While somewhat of a compromise from last year's regulations, this year's creel limit still fell short of the Mille Lacs Advisory Committee and the MLSA's recommendation."We strongly recommended a three bag limit of 15" or under, with one allowable over 21"; and they never said our recommendation was not in line with their view in our stakeholder meetings," DaRosa continued. The DNR announced a four fish limit of 17" and under with one allowed over 21".

Those two inches might not seem like a big difference, but smallmouth bass grow slowly on Mille Lacs. Research indicates a 17" fish can be seven- to eight-years old, is in its prime of life, and is the foundation of this trophy smallmouth population. "What kind of damage will be done that could be irreversible—or would take years to change course?" MLSA Vice President George Liddle, Jr. asked.

"So many of us came together with good input from the local stakeholders," DaRosa said. "We offered reasonable suggestions and provided it in a timely fashion prior to all the decisions. Who decided this direction and with what data?" DaRosa asked.
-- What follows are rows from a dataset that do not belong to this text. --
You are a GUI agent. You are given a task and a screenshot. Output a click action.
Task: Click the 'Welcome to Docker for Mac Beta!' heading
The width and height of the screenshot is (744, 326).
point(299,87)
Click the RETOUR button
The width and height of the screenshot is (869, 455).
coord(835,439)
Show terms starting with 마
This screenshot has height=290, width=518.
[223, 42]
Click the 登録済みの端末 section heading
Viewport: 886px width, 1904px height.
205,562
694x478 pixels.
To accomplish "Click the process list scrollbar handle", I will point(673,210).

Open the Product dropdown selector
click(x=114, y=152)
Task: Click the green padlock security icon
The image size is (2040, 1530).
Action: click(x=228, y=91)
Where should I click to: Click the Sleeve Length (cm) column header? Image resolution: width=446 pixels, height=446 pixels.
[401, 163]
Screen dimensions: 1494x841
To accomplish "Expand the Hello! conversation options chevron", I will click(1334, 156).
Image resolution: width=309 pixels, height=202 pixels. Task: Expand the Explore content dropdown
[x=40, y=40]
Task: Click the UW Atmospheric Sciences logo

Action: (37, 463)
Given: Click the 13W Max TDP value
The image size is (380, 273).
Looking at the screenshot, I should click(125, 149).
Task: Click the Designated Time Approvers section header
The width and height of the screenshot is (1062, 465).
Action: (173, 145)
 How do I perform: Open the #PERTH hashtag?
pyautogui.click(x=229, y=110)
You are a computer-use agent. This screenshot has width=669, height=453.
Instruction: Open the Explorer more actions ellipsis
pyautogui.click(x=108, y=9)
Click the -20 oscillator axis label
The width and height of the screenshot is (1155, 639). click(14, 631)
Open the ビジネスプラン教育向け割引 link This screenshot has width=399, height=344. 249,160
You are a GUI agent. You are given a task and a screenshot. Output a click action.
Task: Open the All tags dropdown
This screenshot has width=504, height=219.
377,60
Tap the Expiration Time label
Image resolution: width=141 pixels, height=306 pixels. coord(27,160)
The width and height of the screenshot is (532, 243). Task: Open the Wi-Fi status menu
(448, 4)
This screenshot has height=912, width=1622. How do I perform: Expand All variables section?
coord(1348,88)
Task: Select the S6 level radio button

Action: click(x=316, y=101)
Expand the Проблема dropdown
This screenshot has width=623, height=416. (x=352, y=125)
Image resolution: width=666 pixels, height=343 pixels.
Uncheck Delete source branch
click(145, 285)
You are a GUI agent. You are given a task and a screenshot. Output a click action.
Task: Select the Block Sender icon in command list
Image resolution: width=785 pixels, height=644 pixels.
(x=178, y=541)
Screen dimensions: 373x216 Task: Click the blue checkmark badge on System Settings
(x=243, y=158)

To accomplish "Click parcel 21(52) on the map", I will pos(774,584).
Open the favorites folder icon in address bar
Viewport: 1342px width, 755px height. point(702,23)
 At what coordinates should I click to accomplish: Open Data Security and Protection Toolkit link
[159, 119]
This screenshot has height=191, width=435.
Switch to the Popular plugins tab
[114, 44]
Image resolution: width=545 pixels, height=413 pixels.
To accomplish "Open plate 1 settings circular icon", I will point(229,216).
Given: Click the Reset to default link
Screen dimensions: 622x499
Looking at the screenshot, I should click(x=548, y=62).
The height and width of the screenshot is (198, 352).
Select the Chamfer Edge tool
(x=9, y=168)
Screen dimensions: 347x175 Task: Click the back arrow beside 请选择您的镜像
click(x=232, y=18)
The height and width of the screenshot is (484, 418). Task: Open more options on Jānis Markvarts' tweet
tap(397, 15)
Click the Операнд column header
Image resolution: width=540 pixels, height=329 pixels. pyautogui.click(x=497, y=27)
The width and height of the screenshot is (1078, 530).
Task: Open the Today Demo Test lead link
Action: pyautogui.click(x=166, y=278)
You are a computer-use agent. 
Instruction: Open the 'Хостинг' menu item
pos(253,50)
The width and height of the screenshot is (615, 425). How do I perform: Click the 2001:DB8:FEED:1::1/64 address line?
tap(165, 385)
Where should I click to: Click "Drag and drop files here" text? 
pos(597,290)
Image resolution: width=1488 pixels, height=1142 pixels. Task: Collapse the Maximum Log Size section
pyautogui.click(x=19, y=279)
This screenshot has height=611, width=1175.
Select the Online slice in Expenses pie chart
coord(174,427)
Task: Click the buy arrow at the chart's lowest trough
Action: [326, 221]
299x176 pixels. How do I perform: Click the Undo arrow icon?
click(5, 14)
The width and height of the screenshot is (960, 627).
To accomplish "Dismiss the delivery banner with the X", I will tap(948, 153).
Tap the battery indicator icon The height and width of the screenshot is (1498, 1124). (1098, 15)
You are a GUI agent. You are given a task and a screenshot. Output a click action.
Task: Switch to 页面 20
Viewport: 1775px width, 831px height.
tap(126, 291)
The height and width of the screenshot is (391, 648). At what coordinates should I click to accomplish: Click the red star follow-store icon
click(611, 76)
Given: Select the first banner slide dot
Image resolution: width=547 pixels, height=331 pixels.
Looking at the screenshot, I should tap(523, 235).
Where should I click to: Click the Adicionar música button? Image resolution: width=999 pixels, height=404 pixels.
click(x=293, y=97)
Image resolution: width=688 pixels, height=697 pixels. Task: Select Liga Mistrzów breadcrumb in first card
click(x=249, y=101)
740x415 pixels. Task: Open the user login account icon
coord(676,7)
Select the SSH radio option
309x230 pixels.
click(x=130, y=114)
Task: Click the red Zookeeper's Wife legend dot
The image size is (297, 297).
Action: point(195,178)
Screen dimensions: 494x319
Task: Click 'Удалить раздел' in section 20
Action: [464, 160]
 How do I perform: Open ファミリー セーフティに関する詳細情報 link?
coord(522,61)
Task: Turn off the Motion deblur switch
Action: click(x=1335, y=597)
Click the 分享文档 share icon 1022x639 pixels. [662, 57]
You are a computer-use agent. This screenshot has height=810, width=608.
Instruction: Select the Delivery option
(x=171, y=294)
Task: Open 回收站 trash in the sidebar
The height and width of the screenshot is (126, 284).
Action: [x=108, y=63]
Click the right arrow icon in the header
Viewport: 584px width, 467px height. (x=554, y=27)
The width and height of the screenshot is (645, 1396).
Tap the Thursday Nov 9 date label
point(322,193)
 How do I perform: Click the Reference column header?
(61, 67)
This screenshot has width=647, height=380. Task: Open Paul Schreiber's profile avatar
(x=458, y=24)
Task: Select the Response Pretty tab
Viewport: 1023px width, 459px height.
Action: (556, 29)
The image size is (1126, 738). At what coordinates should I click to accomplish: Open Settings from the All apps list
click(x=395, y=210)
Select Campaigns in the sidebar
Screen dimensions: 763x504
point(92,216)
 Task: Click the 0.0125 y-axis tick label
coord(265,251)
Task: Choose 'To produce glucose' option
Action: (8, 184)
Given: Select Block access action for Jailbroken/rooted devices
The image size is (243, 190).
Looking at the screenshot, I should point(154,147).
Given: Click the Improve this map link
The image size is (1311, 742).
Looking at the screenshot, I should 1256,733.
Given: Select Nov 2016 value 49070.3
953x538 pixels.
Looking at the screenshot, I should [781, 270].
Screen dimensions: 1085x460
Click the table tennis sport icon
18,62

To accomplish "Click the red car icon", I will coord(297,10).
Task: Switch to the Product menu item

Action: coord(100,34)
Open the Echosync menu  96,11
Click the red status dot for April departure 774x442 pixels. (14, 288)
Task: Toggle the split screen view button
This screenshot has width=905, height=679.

The DNR announced they would be collecting walleye data from permitted launches this summer. "We would hope the data collection would include smallmouth bass and not only on walleye. It would be a tremendous opportunity to learn more and discuss the findings together," DaRosa said.

Support for the MLSA exists through many area businesses. They know a trophy, world-class fishery can make cash registers ring through healthy tourism dollars. A good example is the B.A.S.S. Angler of the Year tournament, scheduled this September, estimated to bring $3.4 million dollars in economic impact.

This just reaffirms how important the MLSA is for preserving and maintaining the world-class trophy smallmouth bass resource in Mille Lacs. Some progress and partnership is a reason to celebrate, but there is still a lot of work ahead.

Additional items for the MLSA includes:
Tickets for a BRONZEBACK BLOWOUT event, the Alliance's first (and only) fundraiser on Saturday, April 23, 2016 at McQuoid's Inn and Resort in Isle, Minnesota. This fundraiser is important for the future work of the MLSA.
Facilitate discussion of the issues and the mission of the MLSA at the Northwest Sportshow (March 30-April 3) in Minneapolis, Minnesota. The MLSA will host an informational booth at the show educating anglers on catch and release and accepting membership applications.
Initiatives planned for summer-fall print, radio and social media to educate anglers on catch and release techniques and the economic importance of maintaining a world-class trophy smallmouth bass fishery.